Así termina también la propia Blanca Nieves. Así termina su prima, desconociéndose. Así teme terminar la hija de esa prima que, mientras intenta sobrevivir a una forzada convivencia con su madre, descubre los primeros síntomas de su propio derrumbe. Así tememos terminar todos, sin que se nos conceda el deseo de una caída rápida y una demolición total, habitantes de un desierto que es un lugar ideal para morir pero en el que nunca se termina de morir del todo. La vida, tantas veces frágil, en otras muchas ocasiones es tenaz. Es implacable garrapata. Se engancha y no nos suelta. Nos chupa y nos diseca. No atiende a ruegos ni tiene piedad. Es vil estrategia de supervivencia que mantiene a flote cuerpos que ya no dan más que lástima ni reciben más que conmiseración y desidia. Es como la mosca que enloquece con su obstinación a la sobrina de la prima de Blanca Nieves. Tenaz. Molesta. Inoportuna. Difícil de eliminar como difícil será para mí olvidar este mi primer encuentro con Mariana Travacio.

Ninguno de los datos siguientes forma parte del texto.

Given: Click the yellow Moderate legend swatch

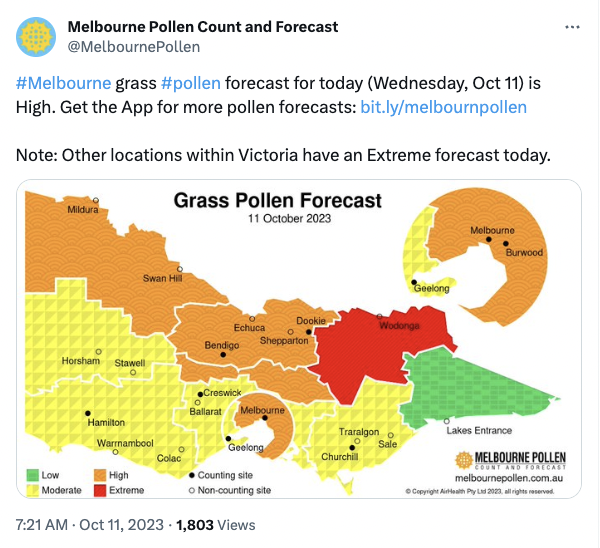Looking at the screenshot, I should [x=33, y=491].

«Pero, que sepas que no tenías razón: no basta con un poco de veneno: tardan en morir. Aunque les tires mucho, se demoran. Como yo, que me andan envenenando y resisto. Hay días que me acuerdo de vos, de mamá, de Octavio: supongo que podríamos derrumbarnos rápido, sin titubeos, una estructura que colapsa y cae, en pedazos inconexos, desentendidos de la lógica que los aglutinaba, resbalándose, unos sobre otros, hasta formar una montaña de restos enloquecidos, pura evidencia de la ruptura, del desplome, del todo vuelto partes. Podríamos derrumbarnos así; un derrumbe clásico, rápido y efectivo: un auténtico disparo. Pero no. Nos despedazamos por etapas, lentamente, en aleteos moribundos, hasta convertirnos en las piezas sueltas de un juguete irreparable».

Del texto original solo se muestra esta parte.